Harnessing the Power of Unstructured Data
From the CIA to machine learning, the Founder and CEO of Unstructured walks us through his projections for the future of unstructured data modeling
Data isn’t just information across spreadsheets, evaluations, and metrics. Information, attitudes, and findings lurk in emails, drives, and Powerpoints, and Brian Raymond wants companies to better see, read, and learn from these unstructured sources of knowledge. With Unstructured, he’s compressing the amount of time to go from raw data to machine learning-ready by about 99%.
I sat down with Brian to dig deeper into his past across policy work, the Middle East, San Francisco, and more to understand his perspective on the power of mining, curating, and learning from companies’ unstructured data.

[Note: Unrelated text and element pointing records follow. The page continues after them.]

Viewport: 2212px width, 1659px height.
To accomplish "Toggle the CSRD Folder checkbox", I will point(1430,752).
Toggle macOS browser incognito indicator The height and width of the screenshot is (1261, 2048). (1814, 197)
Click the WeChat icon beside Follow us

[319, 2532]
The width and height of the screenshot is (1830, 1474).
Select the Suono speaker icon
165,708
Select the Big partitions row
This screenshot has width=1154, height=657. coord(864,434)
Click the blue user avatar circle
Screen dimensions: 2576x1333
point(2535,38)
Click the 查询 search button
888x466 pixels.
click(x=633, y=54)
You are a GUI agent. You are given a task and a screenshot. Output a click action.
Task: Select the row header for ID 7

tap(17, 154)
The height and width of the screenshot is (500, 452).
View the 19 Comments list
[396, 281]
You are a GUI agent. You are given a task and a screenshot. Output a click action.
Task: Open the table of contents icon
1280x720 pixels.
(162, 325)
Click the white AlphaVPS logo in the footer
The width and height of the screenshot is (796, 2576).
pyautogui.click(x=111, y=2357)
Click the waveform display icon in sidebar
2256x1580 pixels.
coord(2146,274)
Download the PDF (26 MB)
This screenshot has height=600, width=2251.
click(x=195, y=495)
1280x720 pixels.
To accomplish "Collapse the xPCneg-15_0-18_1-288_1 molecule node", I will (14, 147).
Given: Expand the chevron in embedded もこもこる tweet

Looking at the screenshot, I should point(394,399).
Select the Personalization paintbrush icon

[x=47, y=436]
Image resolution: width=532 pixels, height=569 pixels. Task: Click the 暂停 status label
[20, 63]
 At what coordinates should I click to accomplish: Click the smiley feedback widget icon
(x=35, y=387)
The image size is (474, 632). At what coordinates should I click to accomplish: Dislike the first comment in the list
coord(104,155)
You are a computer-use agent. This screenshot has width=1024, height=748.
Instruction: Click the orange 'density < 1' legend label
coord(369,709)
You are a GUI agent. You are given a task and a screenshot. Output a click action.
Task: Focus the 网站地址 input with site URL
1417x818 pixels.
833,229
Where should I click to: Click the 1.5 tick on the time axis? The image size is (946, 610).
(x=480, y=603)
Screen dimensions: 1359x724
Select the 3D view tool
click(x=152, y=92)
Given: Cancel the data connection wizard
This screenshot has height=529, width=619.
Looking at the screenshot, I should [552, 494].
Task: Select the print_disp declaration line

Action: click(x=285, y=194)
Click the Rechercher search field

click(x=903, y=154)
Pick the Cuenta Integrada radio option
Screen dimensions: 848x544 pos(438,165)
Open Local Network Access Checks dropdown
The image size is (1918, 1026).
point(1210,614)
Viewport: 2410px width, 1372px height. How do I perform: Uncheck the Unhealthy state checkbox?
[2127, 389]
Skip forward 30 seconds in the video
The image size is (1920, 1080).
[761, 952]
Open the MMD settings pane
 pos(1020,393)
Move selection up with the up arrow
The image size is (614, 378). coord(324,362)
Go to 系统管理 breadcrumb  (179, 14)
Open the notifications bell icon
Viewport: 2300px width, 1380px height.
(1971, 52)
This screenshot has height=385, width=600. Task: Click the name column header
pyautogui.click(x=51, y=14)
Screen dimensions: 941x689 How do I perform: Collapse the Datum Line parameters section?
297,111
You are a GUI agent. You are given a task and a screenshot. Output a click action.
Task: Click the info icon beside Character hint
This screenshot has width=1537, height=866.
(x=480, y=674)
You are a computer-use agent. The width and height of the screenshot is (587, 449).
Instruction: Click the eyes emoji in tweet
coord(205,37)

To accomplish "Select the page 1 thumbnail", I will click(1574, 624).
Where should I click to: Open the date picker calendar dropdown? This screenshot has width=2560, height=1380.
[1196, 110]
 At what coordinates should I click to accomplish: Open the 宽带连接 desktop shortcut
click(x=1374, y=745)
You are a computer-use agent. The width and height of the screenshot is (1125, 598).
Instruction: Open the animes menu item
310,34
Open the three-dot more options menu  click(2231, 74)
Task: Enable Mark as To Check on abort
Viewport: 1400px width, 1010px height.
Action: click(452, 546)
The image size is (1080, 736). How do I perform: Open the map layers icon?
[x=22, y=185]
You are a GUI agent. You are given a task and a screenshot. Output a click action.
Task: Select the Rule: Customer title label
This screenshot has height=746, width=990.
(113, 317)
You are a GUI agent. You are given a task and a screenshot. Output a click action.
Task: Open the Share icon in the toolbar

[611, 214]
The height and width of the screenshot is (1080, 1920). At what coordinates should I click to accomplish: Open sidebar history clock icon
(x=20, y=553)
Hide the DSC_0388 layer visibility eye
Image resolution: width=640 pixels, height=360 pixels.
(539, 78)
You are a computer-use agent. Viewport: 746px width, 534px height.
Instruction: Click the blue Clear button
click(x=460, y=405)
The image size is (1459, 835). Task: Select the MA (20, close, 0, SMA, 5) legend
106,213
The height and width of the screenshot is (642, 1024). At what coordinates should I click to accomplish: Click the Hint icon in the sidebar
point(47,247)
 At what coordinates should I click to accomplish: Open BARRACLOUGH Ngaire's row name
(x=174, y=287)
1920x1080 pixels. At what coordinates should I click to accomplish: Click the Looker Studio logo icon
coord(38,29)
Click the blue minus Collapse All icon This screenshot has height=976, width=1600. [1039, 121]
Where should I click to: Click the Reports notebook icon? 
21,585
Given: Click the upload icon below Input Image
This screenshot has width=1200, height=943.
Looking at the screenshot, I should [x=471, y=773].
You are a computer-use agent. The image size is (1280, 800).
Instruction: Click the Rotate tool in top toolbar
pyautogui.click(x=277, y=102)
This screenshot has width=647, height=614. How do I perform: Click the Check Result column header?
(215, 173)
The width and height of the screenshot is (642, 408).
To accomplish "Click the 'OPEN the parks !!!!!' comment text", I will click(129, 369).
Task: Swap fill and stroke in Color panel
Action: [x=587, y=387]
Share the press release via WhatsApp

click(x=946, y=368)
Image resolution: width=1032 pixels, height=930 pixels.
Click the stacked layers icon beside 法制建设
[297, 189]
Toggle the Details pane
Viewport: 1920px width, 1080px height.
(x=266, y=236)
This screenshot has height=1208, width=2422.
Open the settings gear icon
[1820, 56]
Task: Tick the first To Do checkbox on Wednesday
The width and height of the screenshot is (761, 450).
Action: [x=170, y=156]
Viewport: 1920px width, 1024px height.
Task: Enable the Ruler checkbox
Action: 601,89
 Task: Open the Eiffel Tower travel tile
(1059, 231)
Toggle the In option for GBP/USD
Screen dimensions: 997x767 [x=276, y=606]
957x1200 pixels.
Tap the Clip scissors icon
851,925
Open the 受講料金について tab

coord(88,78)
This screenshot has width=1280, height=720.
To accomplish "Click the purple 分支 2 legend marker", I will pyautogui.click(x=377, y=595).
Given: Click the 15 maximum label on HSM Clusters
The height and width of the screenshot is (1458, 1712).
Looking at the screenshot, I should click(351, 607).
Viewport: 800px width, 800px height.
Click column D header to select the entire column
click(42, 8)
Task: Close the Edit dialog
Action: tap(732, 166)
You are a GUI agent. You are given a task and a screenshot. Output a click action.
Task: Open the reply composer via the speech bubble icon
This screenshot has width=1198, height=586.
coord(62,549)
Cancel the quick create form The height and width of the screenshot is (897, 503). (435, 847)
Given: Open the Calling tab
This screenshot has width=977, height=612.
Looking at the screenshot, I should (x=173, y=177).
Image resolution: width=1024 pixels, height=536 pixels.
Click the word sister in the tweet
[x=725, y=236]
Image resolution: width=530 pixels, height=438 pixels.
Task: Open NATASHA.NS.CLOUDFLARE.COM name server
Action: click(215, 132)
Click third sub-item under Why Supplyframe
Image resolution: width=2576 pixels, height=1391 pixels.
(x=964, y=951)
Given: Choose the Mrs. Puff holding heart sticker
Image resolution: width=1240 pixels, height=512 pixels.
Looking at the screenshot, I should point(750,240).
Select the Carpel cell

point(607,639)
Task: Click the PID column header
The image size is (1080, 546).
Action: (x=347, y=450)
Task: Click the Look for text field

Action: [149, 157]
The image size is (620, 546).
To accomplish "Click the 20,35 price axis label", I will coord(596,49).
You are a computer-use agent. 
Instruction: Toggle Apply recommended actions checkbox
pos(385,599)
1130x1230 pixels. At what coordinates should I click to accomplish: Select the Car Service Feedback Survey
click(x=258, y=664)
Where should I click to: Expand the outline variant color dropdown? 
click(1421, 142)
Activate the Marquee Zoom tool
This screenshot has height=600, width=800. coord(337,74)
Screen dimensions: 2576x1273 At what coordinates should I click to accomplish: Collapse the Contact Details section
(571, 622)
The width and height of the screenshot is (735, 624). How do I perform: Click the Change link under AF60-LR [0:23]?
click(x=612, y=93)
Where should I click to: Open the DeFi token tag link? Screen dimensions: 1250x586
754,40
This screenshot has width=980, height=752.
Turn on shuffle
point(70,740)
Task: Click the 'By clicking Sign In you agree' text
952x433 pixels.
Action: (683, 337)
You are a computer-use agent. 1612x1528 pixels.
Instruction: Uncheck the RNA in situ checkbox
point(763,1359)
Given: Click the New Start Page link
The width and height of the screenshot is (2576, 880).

Let’s start with how you got to Unstructured.
About 15 years ago, while I was working on a PhD in Northern California, I was recruited by the CIA. I worked for them in the Middle East in the Directorate of Intelligence—now it’s called the Directorate of Analysis. I ended up moving from intelligence down into a policymaking role on the National Security Council. I then worked for President Obama for a couple of years through some of the turbulence we had in the Middle East with ISIS.
What was the PhD about? And how does one get recruited by the CIA?
Well, it’s a funny story. It was researching comparative politics at UC Davis—in particular, constitutional design and electoral rules. I was trying to understand how to architect the rules of democracy to maximize the likelihood of success.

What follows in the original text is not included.